Beginning with the line that holds "Open stefano bosco's profile picture", output every remaining line of the material below exactly, and include none of the pictures.
── Entries supplied ──
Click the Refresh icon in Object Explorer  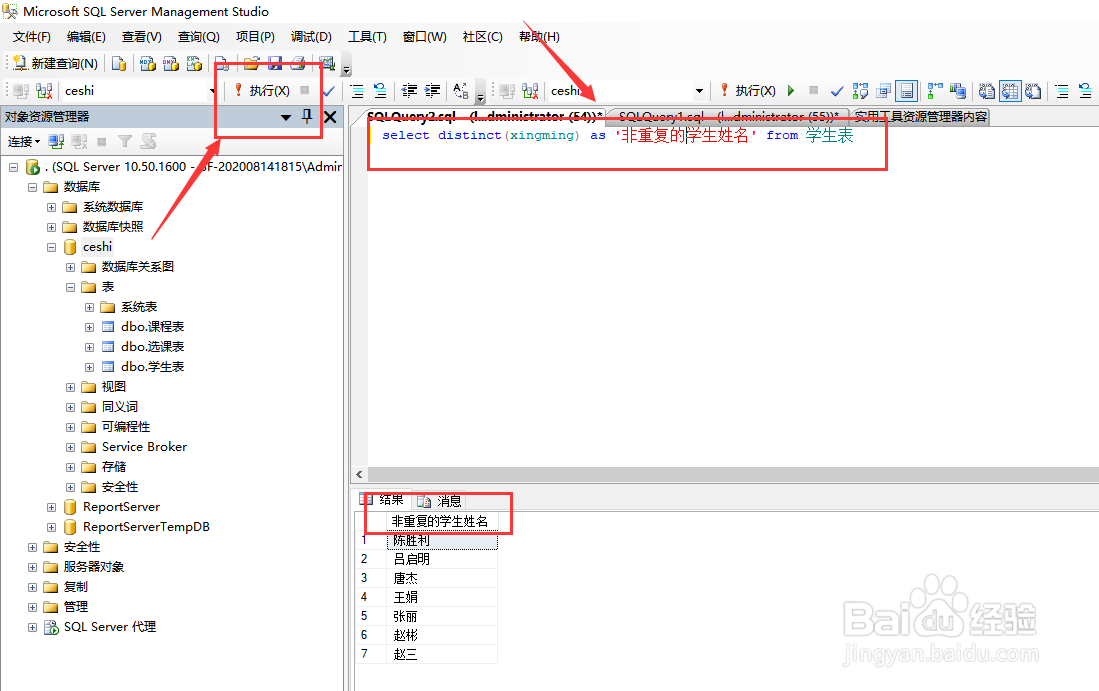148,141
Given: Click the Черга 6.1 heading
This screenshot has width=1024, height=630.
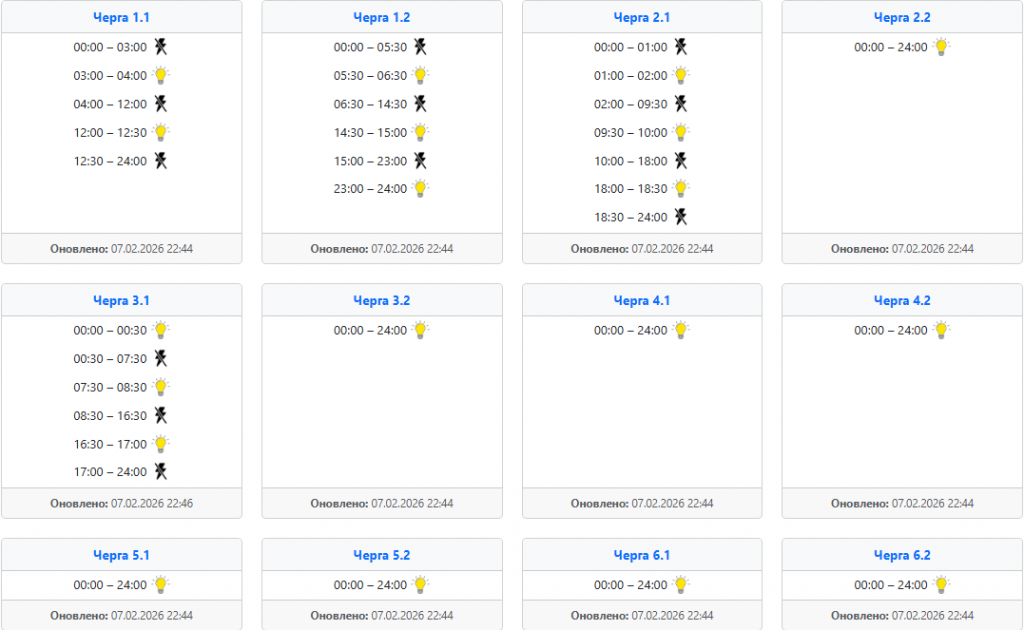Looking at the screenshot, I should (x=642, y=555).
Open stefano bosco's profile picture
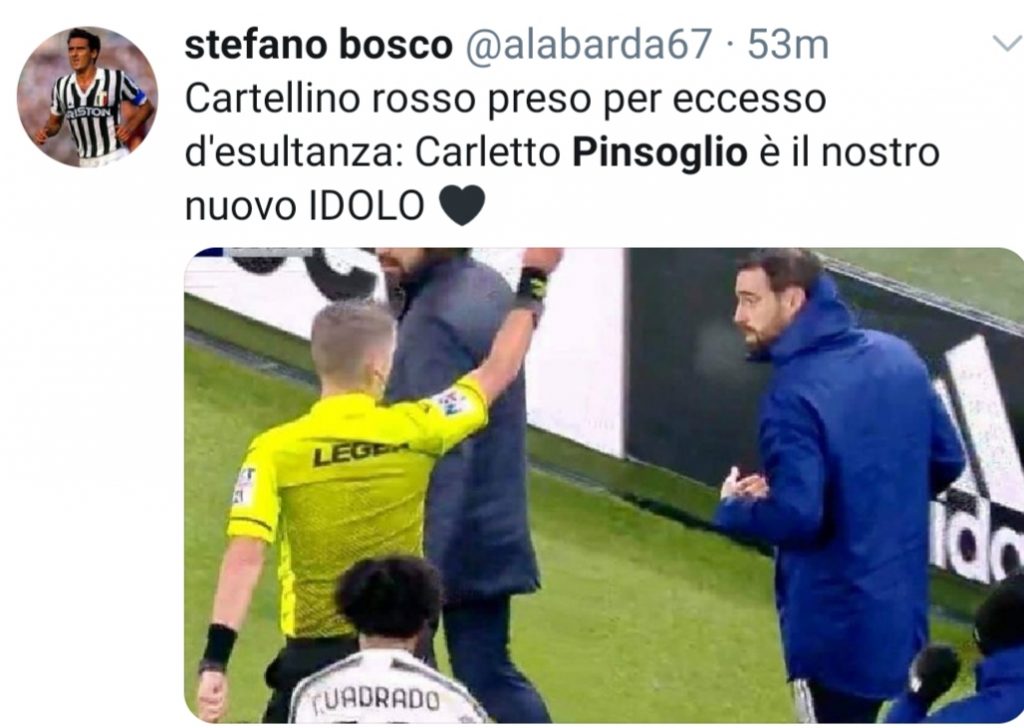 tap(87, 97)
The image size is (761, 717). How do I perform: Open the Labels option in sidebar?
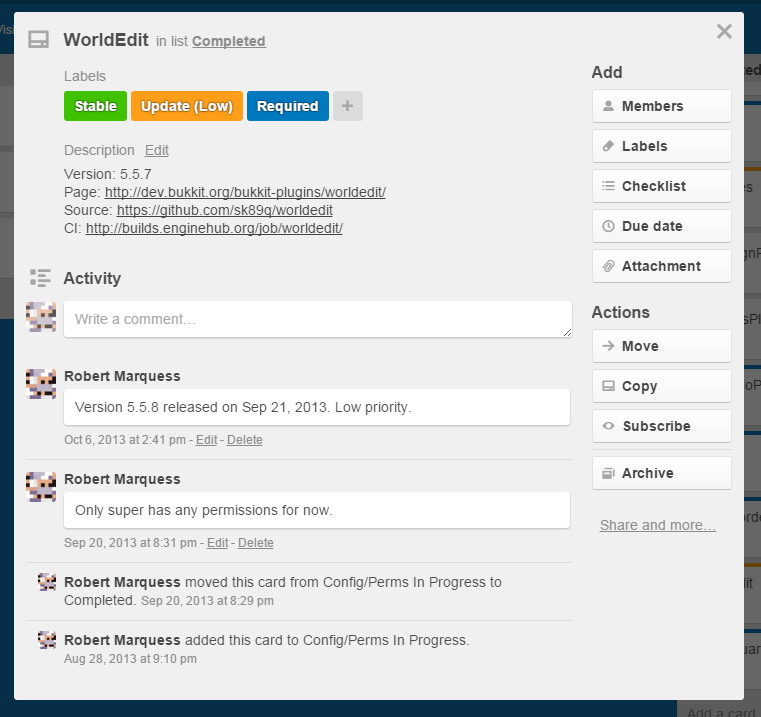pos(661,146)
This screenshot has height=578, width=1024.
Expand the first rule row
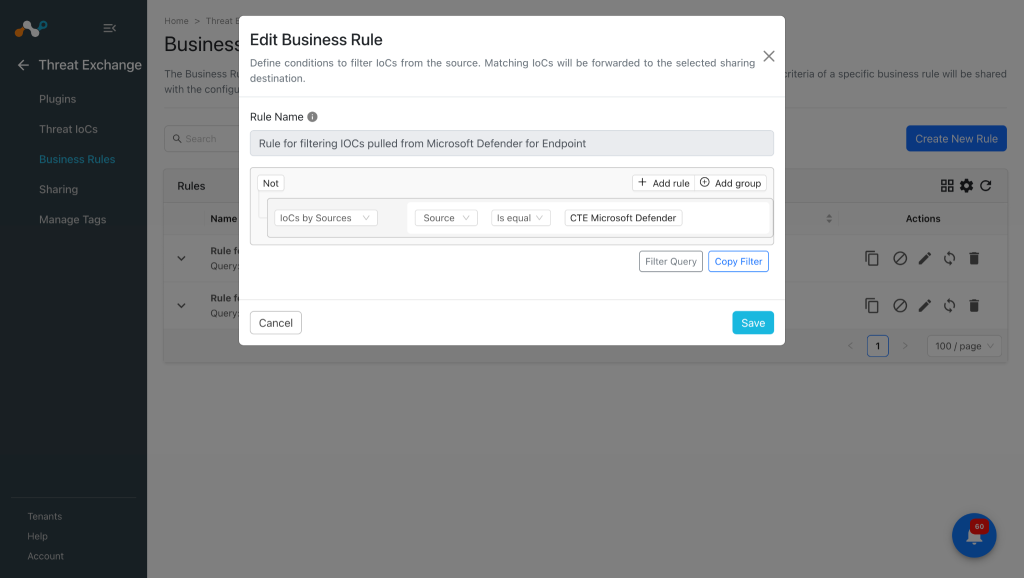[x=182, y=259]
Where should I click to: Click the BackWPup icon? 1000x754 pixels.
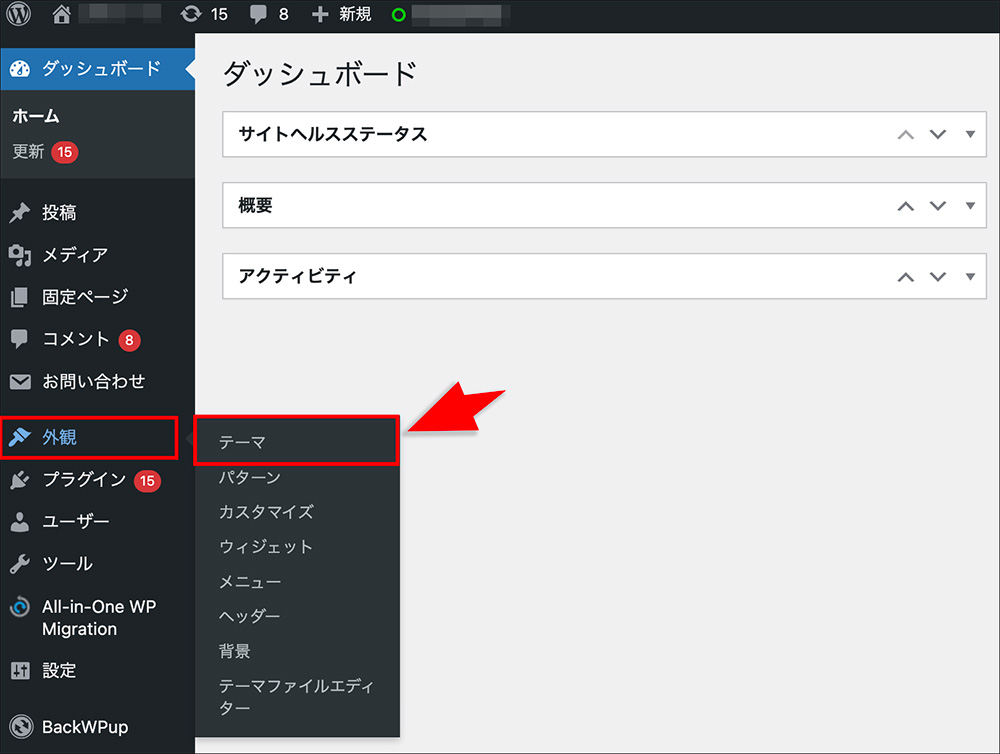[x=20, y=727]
───
= Expected answer =
Open stefano bosco's profile picture
 tap(87, 97)
The image size is (761, 717). How do I perform: Open the Labels option in sidebar?
pos(661,146)
This screenshot has height=578, width=1024.
Expand the first rule row
[x=182, y=259]
Where should I click to: Click the BackWPup icon? 1000x754 pixels.
[x=20, y=727]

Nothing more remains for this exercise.